A letter of transmittal will be mailed to the registered holders of the Company's common shares, requesting that those shareholders forward their pre-consolidation share certificates to the Company's transfer agent, Computershare Trust Company of Canada, to be exchanged for new share certificates representing their common shares on a post-consolidation basis.

The Consolidation will also affect the Company's issued warrants at the effective date. At the time of the Consolidation, the exercise price and number of shares purchasable pursuant to all outstanding warrants will be adjusted to reflect the thirty-five-for-one Consolidation.

Please refer to the management information circular of the Company dated September 27, 2019 for additional details on the Consolidation. The circular is available under the Company's profile on SEDAR at www.sedar.com.

About WestKam Gold Corp.

WestKam is a Canadian gold exploration company focused on developing the Bonaparte Gold Project near Kamloops, British Columbia. Additional information can be found on the Company's website at www.westkamgold.com.

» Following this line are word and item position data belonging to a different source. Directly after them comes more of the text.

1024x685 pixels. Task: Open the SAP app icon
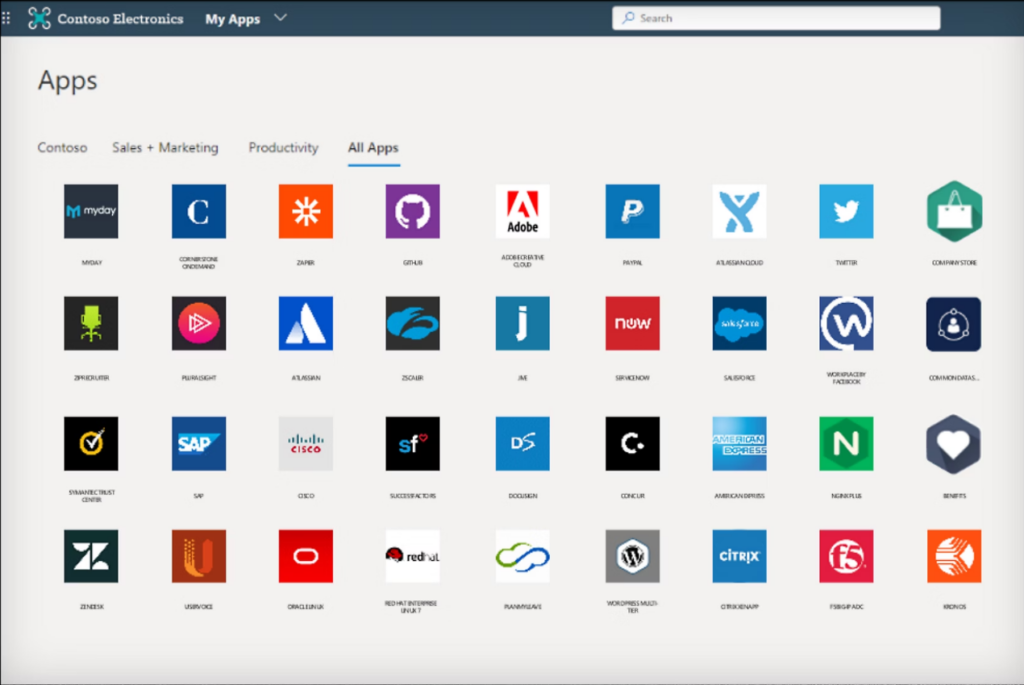pyautogui.click(x=198, y=443)
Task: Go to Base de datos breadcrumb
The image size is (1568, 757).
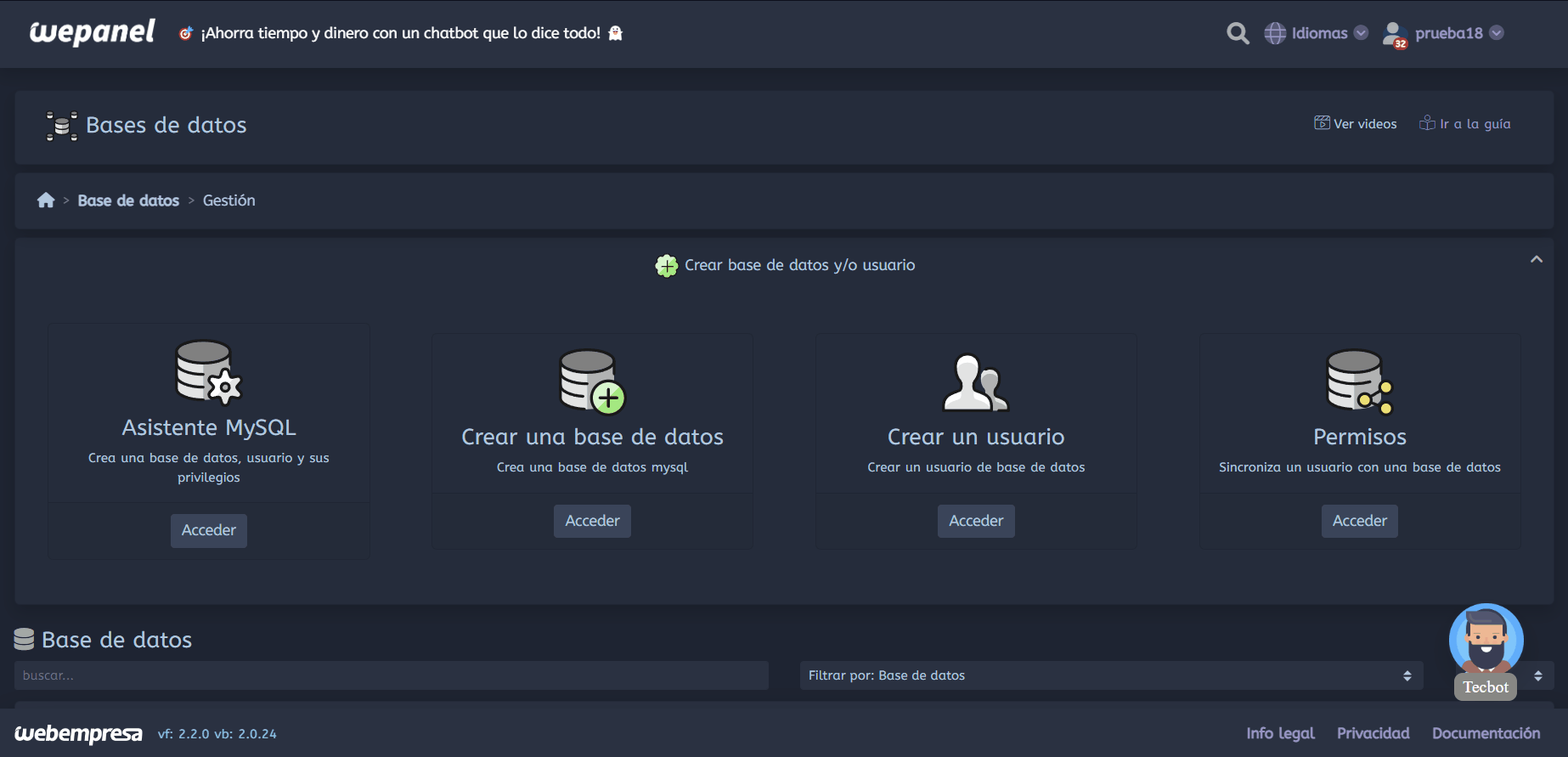Action: click(x=128, y=201)
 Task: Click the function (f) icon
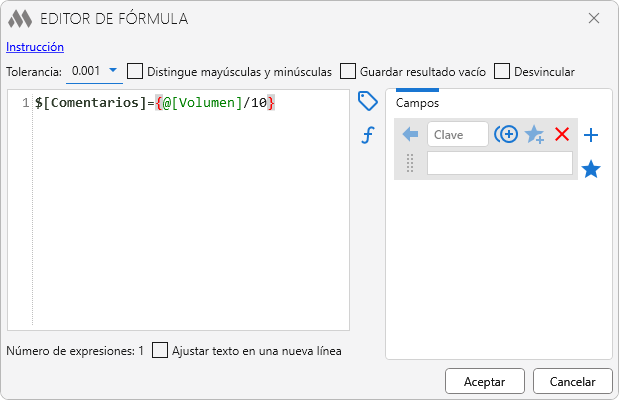[367, 135]
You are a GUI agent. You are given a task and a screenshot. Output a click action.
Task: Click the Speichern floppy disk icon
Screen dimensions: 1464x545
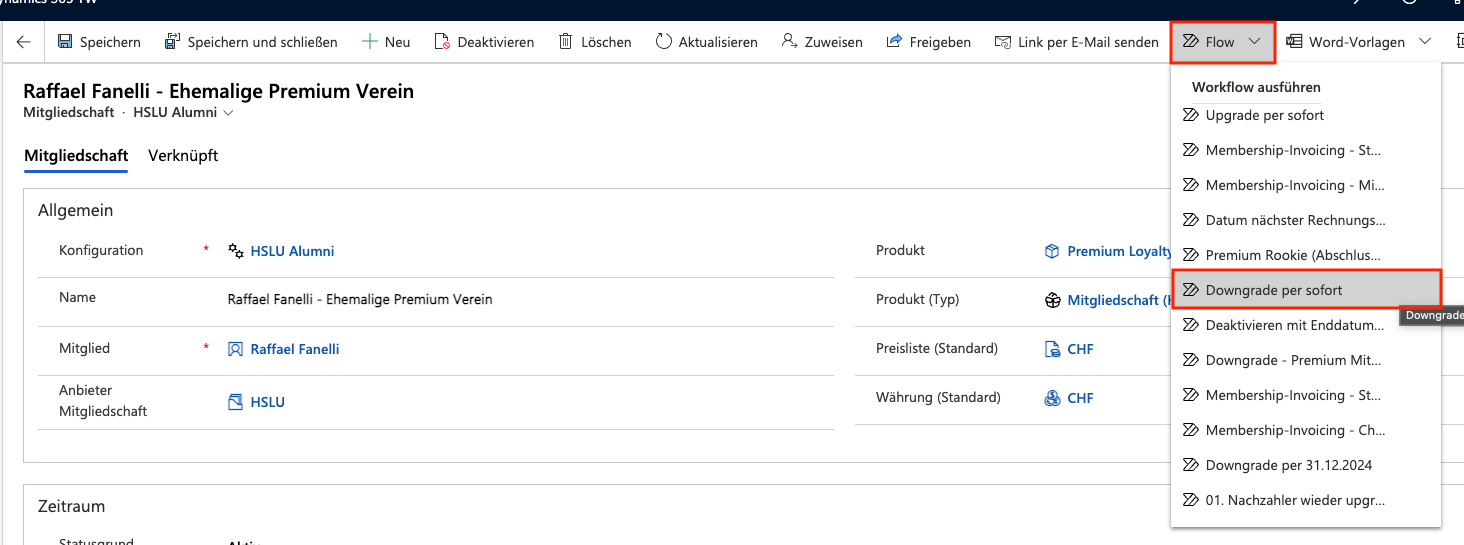[x=65, y=42]
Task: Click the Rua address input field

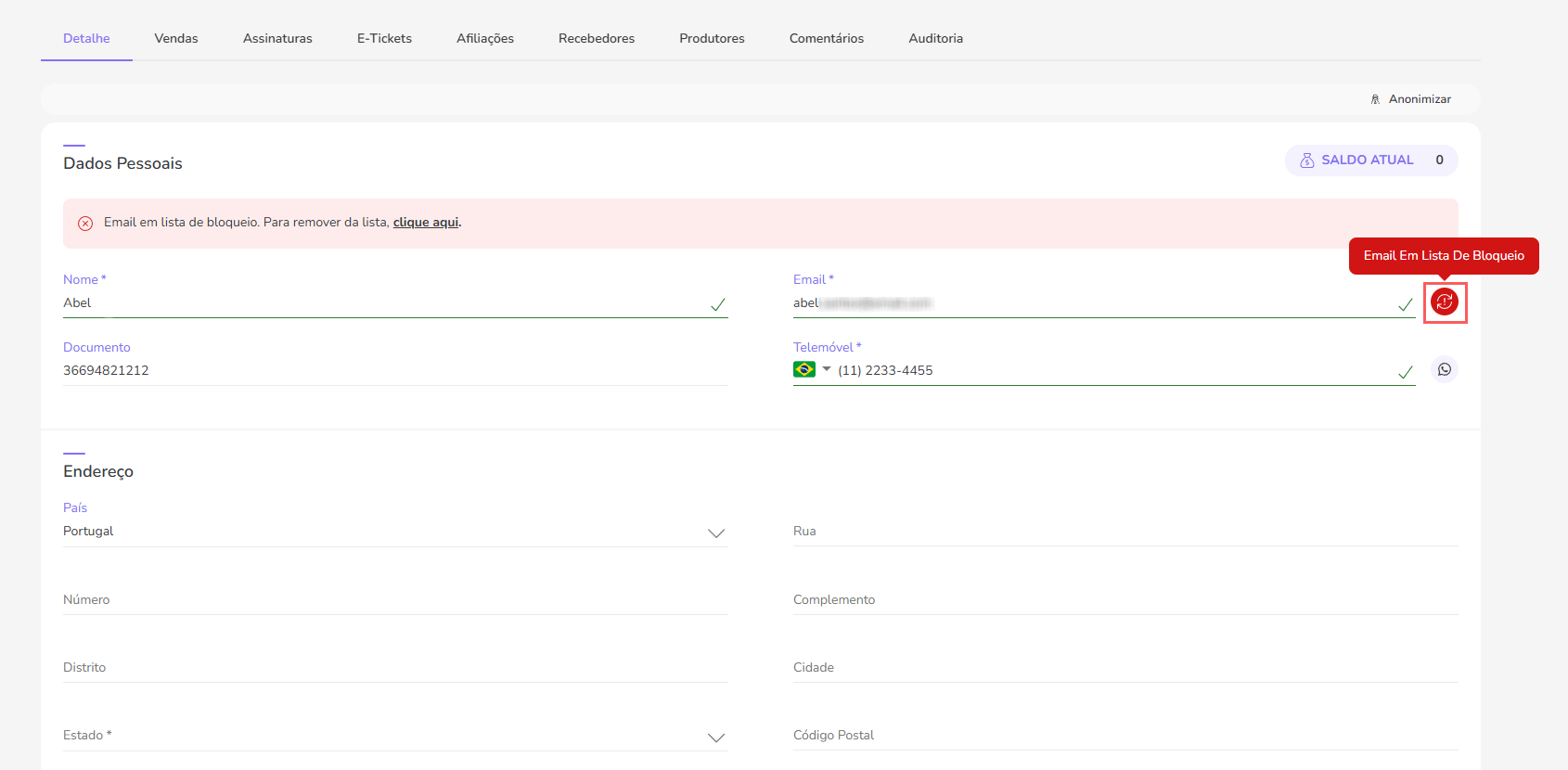Action: (1125, 532)
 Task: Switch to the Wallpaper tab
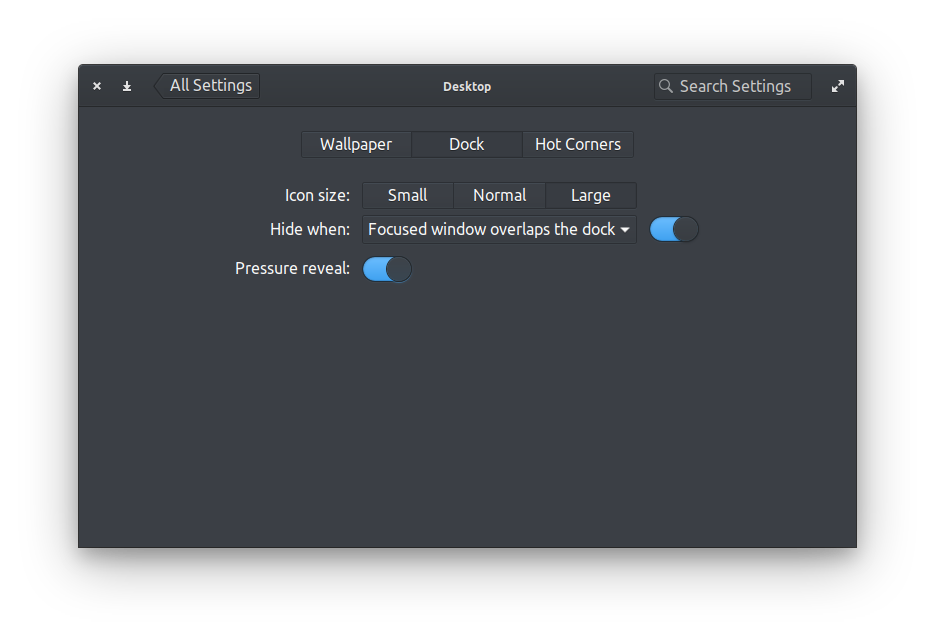coord(356,144)
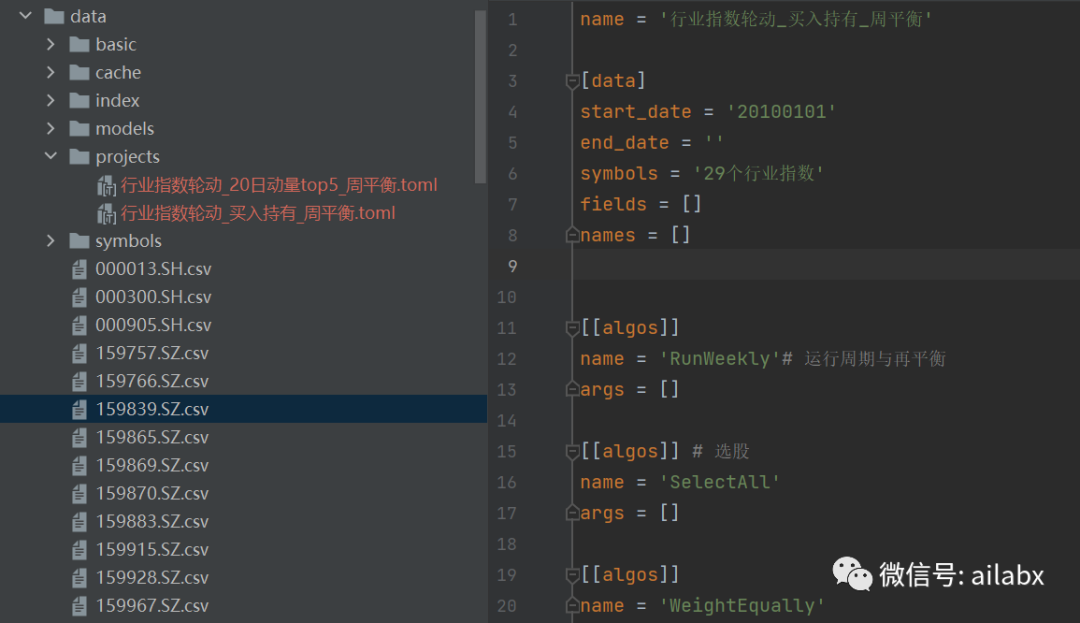Viewport: 1080px width, 623px height.
Task: Click the index folder icon
Action: tap(77, 100)
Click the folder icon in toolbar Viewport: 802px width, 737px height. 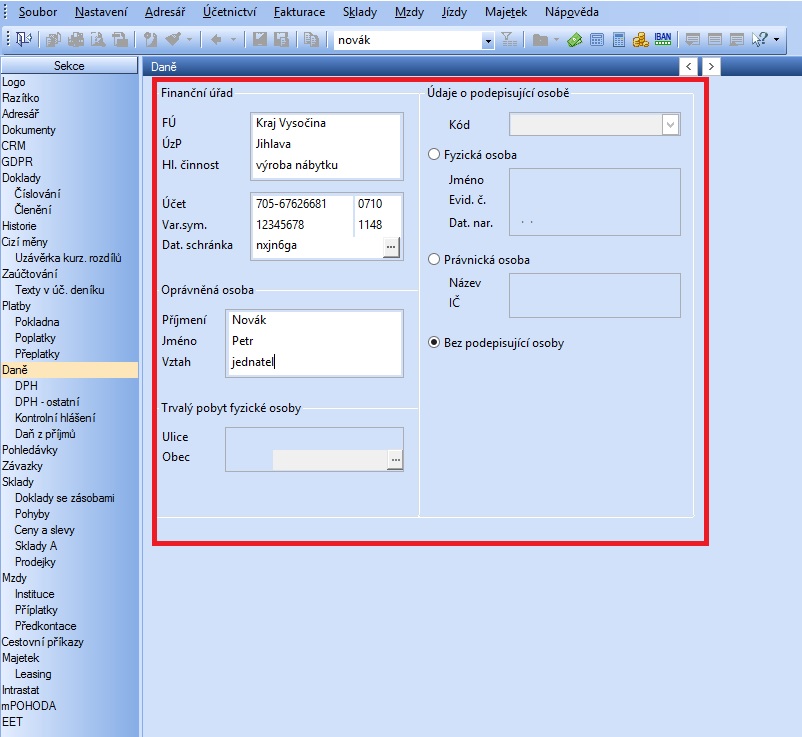(539, 40)
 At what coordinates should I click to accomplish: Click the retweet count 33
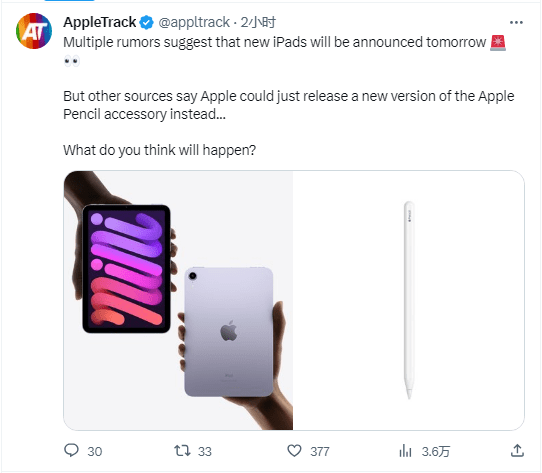(x=205, y=452)
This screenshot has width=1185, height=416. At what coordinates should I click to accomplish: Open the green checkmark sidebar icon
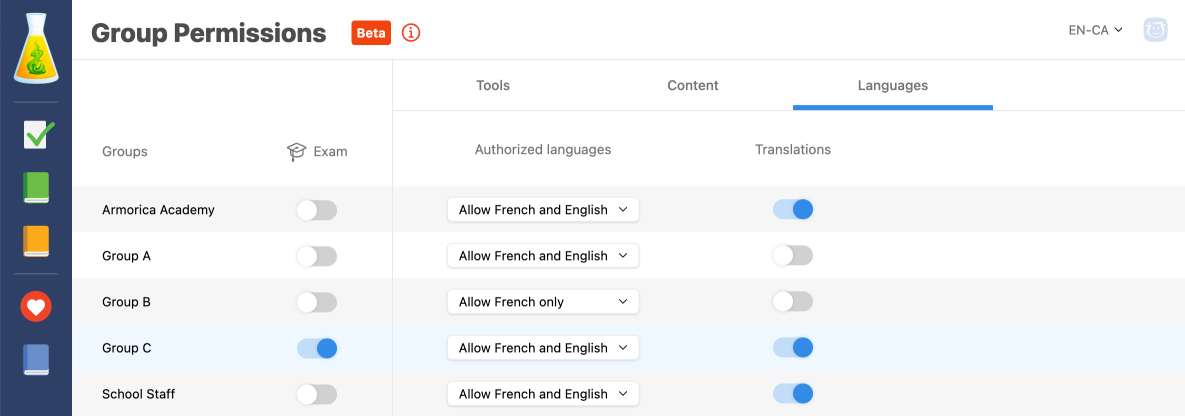click(37, 134)
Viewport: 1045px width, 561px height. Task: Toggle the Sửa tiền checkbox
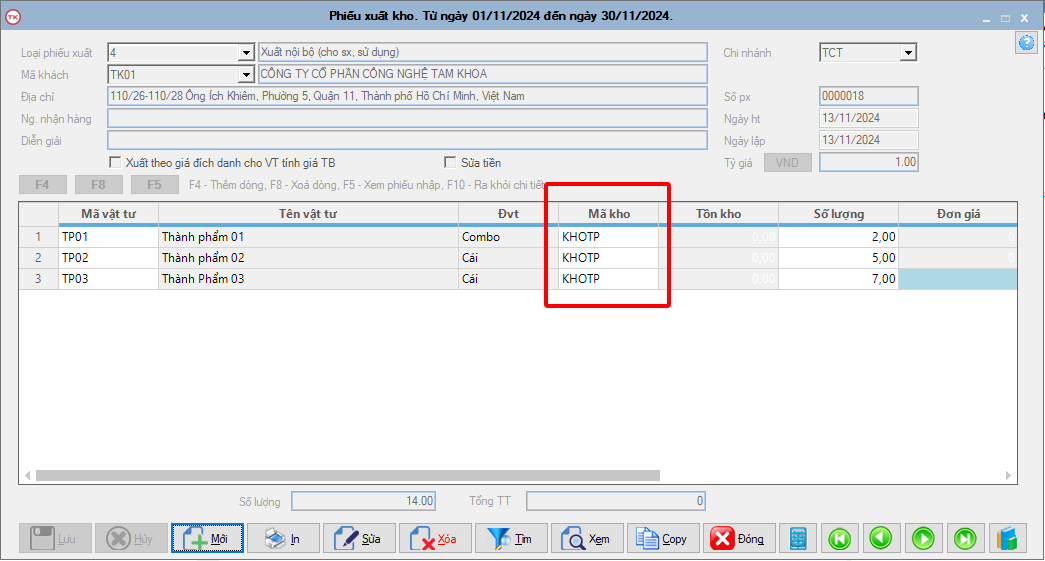[x=450, y=162]

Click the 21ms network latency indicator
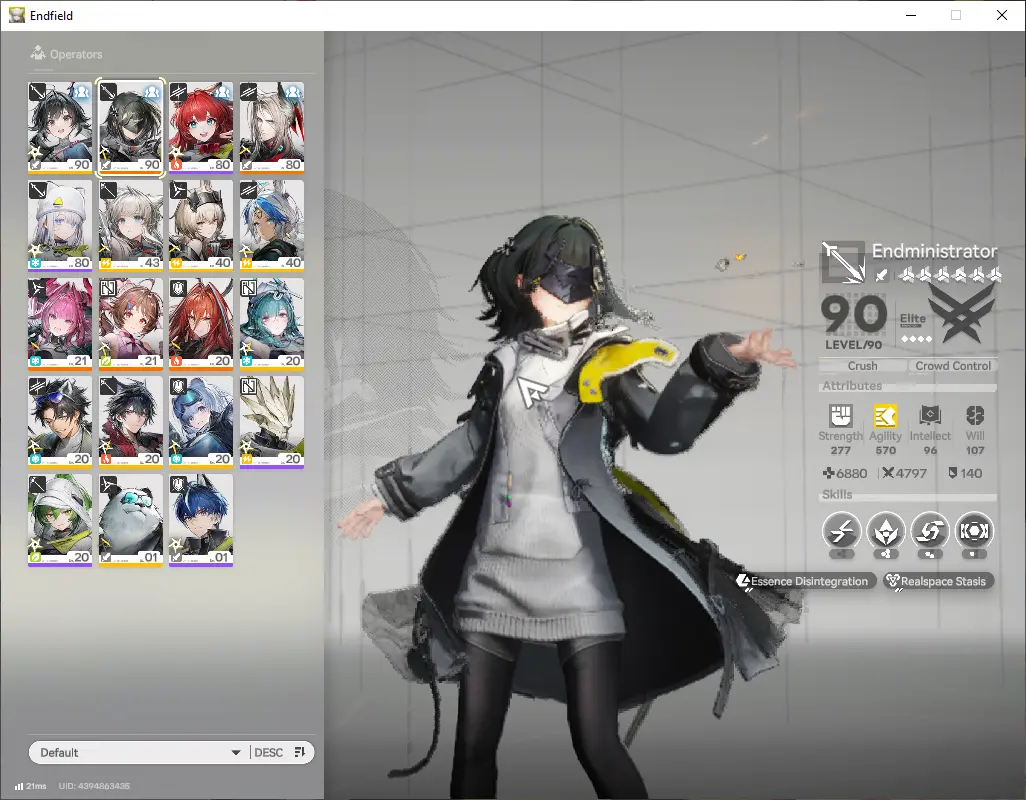click(x=30, y=786)
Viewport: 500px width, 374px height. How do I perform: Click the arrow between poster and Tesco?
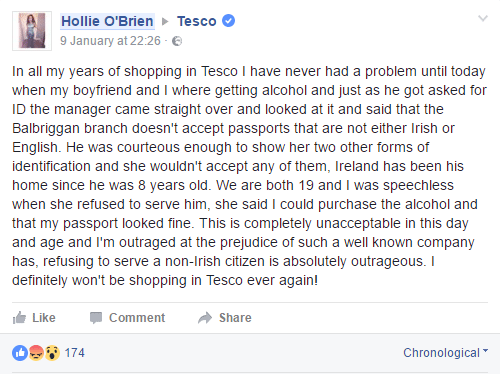[x=165, y=22]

ON BEHALF OF THE BOARD OF DIRECTORS

"Matt Wayrynen"                                
Matthew J. Wayrynen, President & CEO

WestKam Gold Corp.
Suite 900, 570 Granville Street
Vancouver, BC
V6C 3P1

Contact: Investor Relations

www.westkamgold.com

Neither the TSX Venture Exchange nor its Regulation Services Provider (as that term is defined in policies of the TSX Venture Exchange) accepts responsibility for the adequacy or accuracy of this release.

Forward-looking information
All statements included in this press release that address activities, events or developments that the Company expects, believes or anticipates will or may occur in the future are forward-looking statements. In particular, this news release contains forward-looking information regarding the Offering and the use of proceeds of the Offering. These forward-looking statements involve numerous assumptions made by the Company based on its experience, perception of historical trends, current conditions, expected future developments and other factors it believes are appropriate in the circumstances. These assumptions include, but are not limited to: TSXV acceptance of the Offering; future costs and expenses being based on historical costs and expenses, adjusted for inflation; and market demand for, and market acceptance of, the Offering. In addition, these statements involve substantial known and unknown risks and uncertainties that contribute to the possibility that the predictions, forecasts, projections and other forward-looking statements will prove inaccurate, certain of which are beyond the Company's control. Readers should not place undue reliance on forward-looking statements. Except as required by law, the Company does not intend to revise or update these forward-looking statements after the date hereof or revise them to reflect the occurrence of future unanticipated events.